-- Opening Marker --
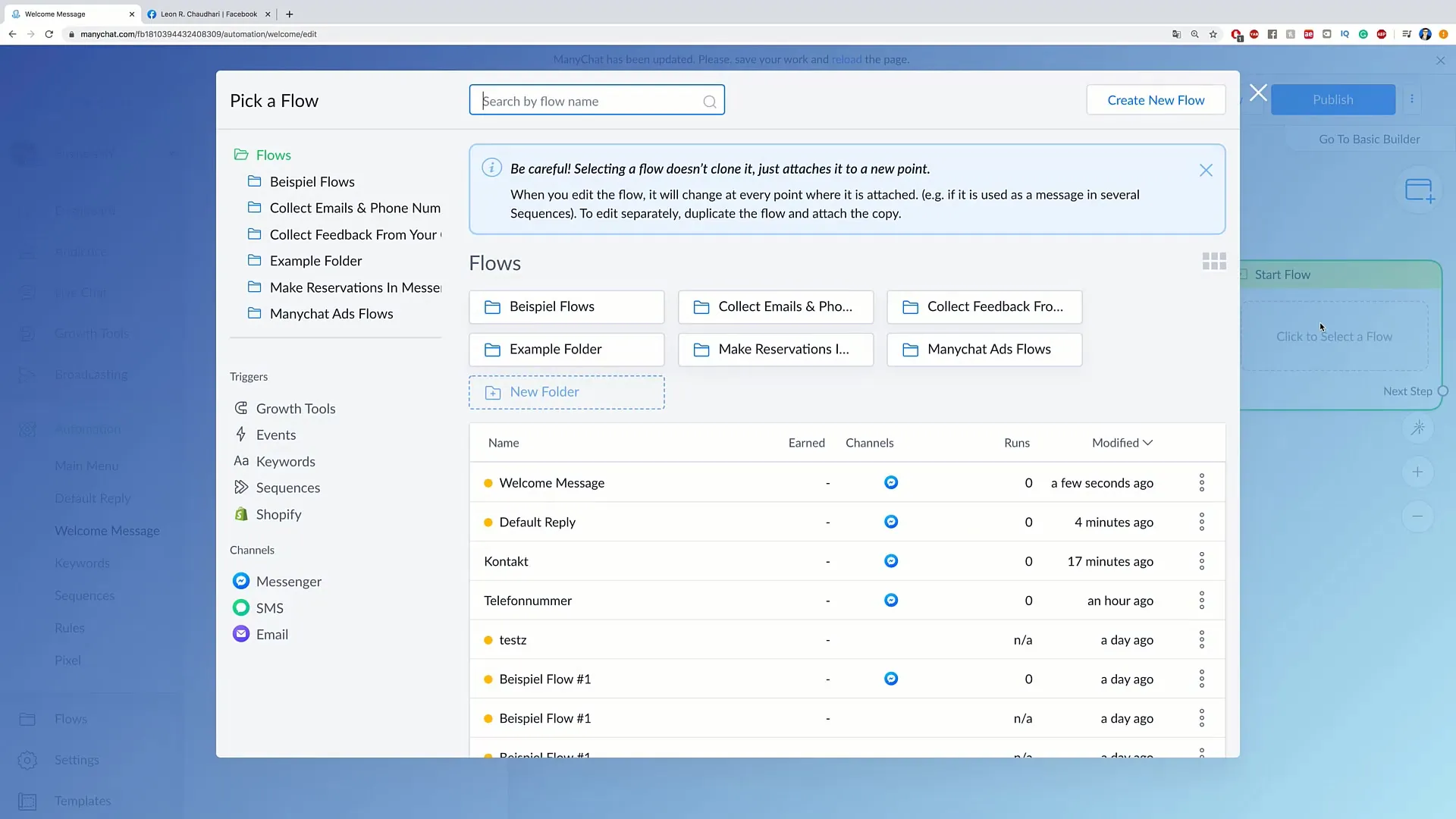Click the SMS channel icon
Screen dimensions: 1456x819
click(x=241, y=607)
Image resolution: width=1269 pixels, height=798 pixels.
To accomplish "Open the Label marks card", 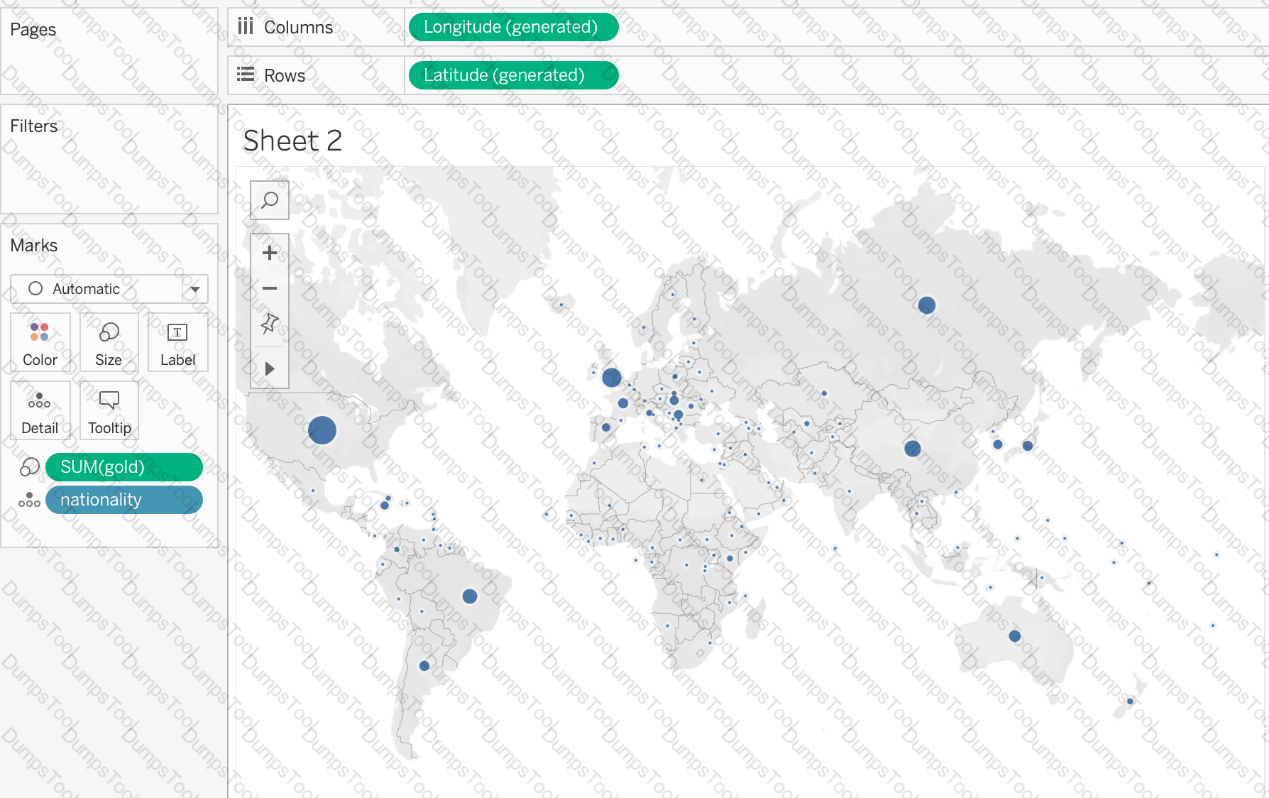I will click(x=177, y=343).
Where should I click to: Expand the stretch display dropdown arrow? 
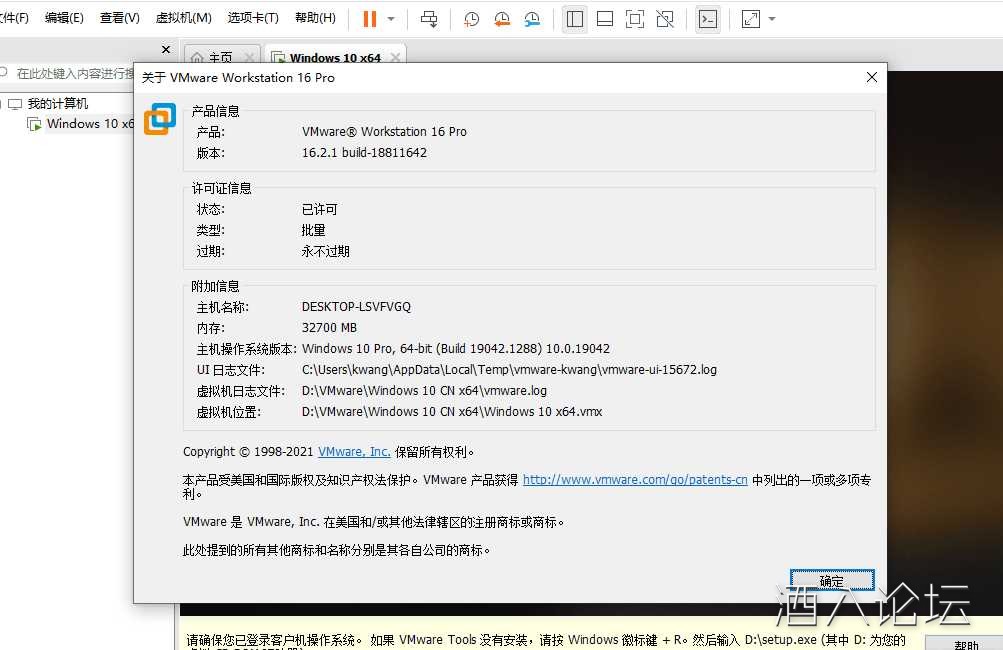pos(772,19)
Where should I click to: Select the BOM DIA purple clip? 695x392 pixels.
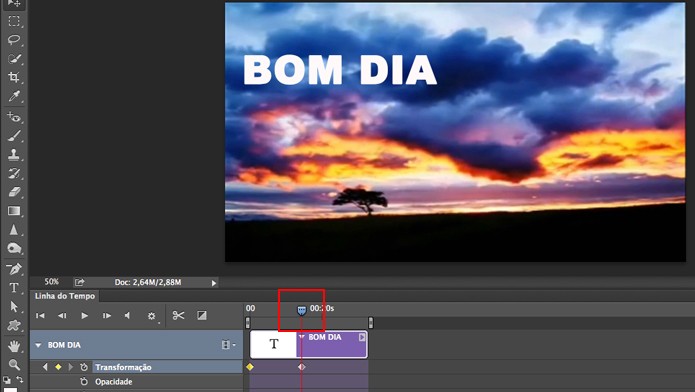pyautogui.click(x=332, y=344)
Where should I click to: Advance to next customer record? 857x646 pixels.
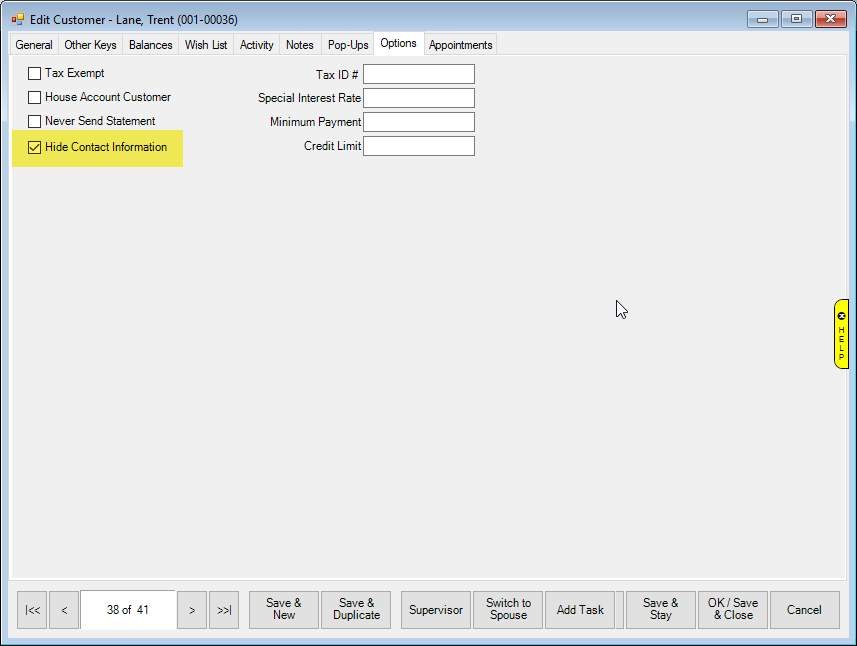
-- Closing Marker --
## TRY IT
A word-for-word copy is needed of the lines from the line holding "Where should I click to: Select" through the end of the records, both included, excluding every picture.

## SOLUTION TO THE PROBLEM
Where should I click to: Select the BOM DIA purple clip? 695x392 pixels.
pyautogui.click(x=332, y=344)
Where should I click to: Advance to next customer record? 857x646 pixels.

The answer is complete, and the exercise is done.